According to an exemplary embodiment, the at least one elastomer body has at
least two
support bars arranged at a distance from one another in the longitudinal
direction
and/or transversely, in particular perpendicularly, thereto. The support bars
protrude
from an outer or inner circumference of the elastomer body in such a way that
a
deflection space is formed between every two support bars. The deflection
space can be
a groove or a recess, for example. The support bars arranged on the outer
circumference,
hereinafter also referred to as outer support bars, are in supporting contact
with the
bearing parts of the elastic bearing surrounding the elastomer body on the
outside in the
assembled state in the bearing, in particular in the operating state. Support
bars provided
on the inner circumference of the elastomer body, hereinafter also referred to
as inner
support bars, come into load-bearing contact with the foundation-side or
generator-side
bearing bolt, which is accommodated in the cavity of the at least one
elastomer body, in
the operating state, hence in the assembled state in the bearing. Support bars
that are
arranged at the same axial height of the bearing bush in the longitudinal
direction and
are separated from each other by a deflection space, such as a groove or a
recess, can be
referred to as circumferential support bars. Support bars that are arranged at
the same
circumferential height of the bearing bush in the longitudinal direction and
are separated
from one another by a deflection space, such as a groove or a recess, can be
referred to
as axial support bars.
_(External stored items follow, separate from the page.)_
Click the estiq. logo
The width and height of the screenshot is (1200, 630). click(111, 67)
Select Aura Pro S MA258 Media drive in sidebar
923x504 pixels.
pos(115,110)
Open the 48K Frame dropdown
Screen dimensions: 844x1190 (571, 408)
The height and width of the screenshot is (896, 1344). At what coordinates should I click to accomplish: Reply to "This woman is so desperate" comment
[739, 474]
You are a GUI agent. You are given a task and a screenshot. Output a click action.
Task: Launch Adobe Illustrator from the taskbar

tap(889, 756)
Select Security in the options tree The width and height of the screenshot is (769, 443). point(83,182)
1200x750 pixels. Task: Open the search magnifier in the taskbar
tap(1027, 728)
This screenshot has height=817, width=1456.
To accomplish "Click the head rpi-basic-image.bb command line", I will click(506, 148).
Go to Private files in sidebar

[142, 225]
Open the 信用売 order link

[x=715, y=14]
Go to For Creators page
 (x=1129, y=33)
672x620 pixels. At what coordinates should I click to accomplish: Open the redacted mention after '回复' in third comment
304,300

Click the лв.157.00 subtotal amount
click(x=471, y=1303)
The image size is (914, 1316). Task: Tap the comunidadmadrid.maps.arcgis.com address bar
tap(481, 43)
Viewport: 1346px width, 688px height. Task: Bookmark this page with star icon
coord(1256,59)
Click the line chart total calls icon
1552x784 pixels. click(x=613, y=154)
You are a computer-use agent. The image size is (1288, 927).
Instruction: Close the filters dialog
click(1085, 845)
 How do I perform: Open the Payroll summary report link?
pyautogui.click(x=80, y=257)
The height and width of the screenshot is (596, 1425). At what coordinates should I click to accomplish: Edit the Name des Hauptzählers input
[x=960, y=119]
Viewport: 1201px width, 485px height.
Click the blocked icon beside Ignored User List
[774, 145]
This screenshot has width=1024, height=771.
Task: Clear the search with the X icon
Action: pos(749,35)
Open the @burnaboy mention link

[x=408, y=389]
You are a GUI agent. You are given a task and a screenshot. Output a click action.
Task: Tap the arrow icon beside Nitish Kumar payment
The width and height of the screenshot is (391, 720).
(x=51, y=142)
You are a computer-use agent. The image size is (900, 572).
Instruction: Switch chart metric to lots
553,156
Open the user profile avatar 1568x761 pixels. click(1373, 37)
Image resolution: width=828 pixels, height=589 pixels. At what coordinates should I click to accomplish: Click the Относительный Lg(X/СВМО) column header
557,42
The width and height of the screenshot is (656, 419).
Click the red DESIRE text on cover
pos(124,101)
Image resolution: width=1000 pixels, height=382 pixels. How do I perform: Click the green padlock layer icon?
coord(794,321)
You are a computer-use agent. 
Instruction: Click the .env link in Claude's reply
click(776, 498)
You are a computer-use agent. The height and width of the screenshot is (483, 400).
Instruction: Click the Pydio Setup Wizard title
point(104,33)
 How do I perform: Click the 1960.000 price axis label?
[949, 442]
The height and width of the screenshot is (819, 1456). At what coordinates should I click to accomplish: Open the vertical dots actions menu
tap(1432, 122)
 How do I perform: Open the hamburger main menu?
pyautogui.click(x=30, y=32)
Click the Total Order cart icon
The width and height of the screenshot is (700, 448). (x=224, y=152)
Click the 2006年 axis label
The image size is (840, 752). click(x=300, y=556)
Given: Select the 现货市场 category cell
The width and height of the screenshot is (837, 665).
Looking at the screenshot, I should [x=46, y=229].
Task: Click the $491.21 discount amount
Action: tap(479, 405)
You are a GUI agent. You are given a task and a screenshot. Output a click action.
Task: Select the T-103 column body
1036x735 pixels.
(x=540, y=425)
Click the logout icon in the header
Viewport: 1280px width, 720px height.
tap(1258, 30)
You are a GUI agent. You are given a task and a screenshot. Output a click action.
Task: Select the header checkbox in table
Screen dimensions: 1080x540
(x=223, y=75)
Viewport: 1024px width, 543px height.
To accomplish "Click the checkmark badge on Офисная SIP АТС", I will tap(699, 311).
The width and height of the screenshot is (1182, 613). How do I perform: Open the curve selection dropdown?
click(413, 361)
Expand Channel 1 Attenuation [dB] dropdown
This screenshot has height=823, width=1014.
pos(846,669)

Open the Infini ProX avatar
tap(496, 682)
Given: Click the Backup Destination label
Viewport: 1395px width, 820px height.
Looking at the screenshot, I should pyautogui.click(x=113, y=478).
In this way it is possible, in particular by flexibly
designing the
geometry of the bearing bush, to flexibly adjust the spring stiffness of the
bearing bush
with respect to all spatial axes, in particular in order to be able to react
to any load
requirements. The inventors of the present invention have discovered that the
axial
stiffness as well as the radial stiffness can be specifically adjusted in the
horizontal
direction on the one hand and in the vertical direction on the other hand by
means of the
support bar/deflection space structure of the bearing bush.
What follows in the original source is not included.